Using the data below, find how many lines include the word "flag" and report that figure alone.

*** EXTRACTED RECORDS ***

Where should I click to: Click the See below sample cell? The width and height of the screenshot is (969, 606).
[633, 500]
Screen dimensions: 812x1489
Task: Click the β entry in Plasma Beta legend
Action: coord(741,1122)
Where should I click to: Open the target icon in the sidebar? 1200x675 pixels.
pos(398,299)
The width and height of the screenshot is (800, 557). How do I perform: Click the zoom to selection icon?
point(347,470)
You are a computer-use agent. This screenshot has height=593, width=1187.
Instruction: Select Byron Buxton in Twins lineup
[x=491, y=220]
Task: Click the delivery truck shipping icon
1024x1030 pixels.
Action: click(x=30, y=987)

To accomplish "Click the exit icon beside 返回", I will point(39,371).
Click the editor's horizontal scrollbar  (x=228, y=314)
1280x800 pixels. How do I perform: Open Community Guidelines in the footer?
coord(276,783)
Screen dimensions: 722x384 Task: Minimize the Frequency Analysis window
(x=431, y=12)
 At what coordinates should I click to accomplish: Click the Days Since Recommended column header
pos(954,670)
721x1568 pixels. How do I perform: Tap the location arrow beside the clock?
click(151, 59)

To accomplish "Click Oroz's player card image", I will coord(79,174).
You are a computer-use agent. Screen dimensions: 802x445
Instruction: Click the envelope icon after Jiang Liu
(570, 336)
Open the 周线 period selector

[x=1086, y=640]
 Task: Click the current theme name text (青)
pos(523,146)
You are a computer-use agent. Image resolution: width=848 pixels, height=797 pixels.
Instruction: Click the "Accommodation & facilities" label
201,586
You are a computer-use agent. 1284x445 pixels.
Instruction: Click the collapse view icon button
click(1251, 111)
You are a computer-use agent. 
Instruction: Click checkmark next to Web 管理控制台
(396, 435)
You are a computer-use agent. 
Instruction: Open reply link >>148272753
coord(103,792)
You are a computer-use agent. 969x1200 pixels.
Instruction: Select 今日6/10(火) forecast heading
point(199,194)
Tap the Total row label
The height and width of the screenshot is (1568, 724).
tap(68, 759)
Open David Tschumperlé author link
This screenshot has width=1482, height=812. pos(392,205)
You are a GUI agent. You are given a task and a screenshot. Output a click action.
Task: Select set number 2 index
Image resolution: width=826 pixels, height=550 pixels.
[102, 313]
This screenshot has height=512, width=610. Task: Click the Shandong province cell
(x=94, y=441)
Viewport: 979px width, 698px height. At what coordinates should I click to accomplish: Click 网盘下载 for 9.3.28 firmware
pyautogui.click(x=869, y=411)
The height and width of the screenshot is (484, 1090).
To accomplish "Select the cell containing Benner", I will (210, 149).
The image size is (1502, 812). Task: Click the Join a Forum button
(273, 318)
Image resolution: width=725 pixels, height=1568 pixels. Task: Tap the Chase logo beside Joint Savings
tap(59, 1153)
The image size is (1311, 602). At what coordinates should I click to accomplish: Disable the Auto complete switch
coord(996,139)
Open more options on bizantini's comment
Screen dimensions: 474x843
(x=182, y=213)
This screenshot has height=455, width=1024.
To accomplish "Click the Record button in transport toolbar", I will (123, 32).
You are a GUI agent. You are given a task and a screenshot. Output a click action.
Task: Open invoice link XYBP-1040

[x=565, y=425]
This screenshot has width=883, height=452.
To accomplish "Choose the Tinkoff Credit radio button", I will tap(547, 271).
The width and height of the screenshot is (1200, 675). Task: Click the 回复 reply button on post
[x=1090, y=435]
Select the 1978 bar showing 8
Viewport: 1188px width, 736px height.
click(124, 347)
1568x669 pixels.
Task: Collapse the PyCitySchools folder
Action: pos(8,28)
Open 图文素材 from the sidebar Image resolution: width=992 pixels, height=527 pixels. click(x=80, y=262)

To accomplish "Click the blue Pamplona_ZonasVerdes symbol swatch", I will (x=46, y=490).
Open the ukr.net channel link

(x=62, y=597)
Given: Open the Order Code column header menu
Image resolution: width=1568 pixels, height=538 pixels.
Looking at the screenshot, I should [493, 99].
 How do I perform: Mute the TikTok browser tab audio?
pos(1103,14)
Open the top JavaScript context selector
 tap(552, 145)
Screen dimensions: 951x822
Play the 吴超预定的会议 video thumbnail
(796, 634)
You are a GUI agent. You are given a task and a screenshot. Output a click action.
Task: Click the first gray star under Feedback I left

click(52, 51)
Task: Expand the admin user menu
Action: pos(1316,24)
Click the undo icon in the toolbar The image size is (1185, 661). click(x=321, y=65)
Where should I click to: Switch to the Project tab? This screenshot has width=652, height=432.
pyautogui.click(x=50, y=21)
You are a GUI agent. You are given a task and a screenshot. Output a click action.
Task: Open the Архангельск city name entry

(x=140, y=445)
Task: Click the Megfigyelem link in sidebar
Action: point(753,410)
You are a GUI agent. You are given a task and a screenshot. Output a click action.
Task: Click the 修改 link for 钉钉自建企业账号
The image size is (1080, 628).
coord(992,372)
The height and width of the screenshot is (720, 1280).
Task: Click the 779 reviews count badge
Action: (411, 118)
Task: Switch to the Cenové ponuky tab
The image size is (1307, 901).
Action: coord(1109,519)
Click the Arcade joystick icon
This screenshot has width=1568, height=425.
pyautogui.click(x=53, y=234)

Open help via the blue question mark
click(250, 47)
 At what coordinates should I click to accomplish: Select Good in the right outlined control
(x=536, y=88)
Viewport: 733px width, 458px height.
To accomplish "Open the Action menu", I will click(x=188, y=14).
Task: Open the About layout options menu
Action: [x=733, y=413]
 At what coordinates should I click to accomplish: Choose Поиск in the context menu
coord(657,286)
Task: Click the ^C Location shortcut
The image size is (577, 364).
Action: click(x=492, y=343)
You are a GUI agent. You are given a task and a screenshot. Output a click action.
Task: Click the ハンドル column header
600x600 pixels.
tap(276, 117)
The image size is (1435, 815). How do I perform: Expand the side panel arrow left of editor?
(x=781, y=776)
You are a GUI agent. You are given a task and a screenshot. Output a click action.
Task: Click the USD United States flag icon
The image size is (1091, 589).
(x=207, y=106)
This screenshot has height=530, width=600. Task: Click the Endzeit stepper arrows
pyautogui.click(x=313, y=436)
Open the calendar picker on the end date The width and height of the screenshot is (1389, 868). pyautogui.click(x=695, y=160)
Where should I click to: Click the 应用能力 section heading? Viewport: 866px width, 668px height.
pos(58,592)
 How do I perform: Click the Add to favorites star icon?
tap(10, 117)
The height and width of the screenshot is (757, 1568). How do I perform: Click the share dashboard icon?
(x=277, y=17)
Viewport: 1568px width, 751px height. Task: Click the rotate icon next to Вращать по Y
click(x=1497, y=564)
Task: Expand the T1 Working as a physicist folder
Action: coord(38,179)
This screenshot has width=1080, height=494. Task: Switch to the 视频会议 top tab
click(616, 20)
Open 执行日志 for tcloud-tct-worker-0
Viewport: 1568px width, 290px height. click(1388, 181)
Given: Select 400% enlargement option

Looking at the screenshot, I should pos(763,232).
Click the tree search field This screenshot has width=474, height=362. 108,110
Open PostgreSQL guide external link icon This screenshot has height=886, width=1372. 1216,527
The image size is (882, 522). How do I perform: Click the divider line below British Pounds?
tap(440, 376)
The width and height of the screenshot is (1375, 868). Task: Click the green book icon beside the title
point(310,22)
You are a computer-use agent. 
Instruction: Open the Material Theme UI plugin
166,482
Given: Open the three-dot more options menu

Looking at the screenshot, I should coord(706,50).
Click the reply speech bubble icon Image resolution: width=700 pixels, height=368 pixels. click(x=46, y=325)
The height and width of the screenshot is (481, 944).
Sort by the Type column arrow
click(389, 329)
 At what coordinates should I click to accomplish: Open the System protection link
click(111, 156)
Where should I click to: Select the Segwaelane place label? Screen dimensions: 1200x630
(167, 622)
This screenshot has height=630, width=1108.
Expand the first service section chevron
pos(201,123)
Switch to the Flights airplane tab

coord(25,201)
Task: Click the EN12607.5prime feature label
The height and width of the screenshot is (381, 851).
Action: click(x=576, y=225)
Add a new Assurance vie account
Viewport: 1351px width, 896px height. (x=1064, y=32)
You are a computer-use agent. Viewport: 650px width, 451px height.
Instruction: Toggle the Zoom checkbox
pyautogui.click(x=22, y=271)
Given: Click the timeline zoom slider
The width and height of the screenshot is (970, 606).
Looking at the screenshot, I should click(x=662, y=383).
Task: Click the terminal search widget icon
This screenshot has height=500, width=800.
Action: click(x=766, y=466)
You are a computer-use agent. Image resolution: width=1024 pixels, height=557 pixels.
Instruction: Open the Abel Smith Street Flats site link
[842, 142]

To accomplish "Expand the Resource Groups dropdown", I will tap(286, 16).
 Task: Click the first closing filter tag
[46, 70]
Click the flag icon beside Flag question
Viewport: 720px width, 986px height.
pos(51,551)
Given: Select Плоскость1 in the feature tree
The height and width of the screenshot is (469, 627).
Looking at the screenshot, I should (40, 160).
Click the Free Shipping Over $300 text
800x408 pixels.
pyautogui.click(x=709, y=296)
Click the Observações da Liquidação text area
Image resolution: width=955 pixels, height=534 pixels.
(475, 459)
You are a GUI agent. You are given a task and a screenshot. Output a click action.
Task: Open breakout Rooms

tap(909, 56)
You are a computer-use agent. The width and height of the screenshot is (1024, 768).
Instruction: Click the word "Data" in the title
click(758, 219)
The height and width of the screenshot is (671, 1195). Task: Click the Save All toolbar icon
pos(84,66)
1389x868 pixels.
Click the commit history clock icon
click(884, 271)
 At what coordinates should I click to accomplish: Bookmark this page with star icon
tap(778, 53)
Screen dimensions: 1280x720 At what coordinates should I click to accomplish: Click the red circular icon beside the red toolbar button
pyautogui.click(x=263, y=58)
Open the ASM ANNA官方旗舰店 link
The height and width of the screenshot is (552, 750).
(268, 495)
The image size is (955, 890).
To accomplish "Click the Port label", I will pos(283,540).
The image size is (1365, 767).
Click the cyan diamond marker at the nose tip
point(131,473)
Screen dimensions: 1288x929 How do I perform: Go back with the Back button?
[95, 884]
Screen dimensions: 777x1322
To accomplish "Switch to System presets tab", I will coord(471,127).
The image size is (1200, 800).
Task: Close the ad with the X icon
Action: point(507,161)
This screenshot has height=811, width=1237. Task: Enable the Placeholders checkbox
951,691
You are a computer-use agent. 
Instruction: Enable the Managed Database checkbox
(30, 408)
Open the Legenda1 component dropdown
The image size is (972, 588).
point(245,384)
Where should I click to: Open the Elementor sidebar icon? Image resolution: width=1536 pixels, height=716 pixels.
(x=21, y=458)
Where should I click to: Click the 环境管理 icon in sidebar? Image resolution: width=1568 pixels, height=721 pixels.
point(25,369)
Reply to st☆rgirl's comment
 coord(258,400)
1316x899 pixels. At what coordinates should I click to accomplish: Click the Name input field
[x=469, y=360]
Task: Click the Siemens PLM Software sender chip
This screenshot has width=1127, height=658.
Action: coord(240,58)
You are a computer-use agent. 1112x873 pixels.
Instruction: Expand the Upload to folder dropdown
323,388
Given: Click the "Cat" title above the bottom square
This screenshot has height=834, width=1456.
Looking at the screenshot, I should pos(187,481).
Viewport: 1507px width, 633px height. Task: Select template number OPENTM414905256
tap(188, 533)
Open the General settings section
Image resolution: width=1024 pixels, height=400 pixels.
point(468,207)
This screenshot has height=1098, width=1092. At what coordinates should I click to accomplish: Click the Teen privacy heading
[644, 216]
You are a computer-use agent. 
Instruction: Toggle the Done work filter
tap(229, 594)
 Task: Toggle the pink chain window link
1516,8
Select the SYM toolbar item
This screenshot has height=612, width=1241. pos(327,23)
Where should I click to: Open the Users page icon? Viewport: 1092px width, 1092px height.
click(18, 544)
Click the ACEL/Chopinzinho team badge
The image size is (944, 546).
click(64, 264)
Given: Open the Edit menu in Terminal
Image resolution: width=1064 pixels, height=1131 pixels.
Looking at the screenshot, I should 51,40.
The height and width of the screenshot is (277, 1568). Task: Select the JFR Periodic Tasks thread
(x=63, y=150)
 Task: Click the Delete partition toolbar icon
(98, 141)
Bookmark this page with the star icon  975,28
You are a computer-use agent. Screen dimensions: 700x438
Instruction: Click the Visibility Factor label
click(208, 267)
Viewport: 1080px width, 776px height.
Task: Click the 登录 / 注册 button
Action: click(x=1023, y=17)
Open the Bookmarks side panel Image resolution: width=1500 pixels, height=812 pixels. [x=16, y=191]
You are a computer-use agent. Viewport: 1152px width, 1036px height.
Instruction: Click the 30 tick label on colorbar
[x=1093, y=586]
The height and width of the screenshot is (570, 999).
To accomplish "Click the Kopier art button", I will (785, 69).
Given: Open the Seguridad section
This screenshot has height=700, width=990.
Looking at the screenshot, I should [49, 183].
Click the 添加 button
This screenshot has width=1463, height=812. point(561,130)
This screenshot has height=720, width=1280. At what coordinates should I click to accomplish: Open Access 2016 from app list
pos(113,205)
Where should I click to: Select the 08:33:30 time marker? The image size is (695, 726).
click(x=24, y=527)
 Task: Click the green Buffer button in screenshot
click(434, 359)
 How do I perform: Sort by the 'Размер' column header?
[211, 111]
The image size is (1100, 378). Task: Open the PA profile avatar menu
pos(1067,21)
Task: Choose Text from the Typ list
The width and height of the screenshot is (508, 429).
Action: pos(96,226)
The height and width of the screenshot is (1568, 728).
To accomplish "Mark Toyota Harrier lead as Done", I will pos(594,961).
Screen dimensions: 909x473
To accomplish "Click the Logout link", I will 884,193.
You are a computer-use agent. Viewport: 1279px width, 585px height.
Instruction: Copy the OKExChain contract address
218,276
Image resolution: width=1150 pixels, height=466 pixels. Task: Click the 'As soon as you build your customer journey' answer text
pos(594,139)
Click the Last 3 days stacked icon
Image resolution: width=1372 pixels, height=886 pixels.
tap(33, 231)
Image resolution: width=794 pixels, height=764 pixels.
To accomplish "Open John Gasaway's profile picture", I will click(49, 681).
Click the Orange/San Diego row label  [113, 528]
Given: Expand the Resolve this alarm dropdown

*** End of EXTRACTED RECORDS ***

» YOUR SOLUTION
2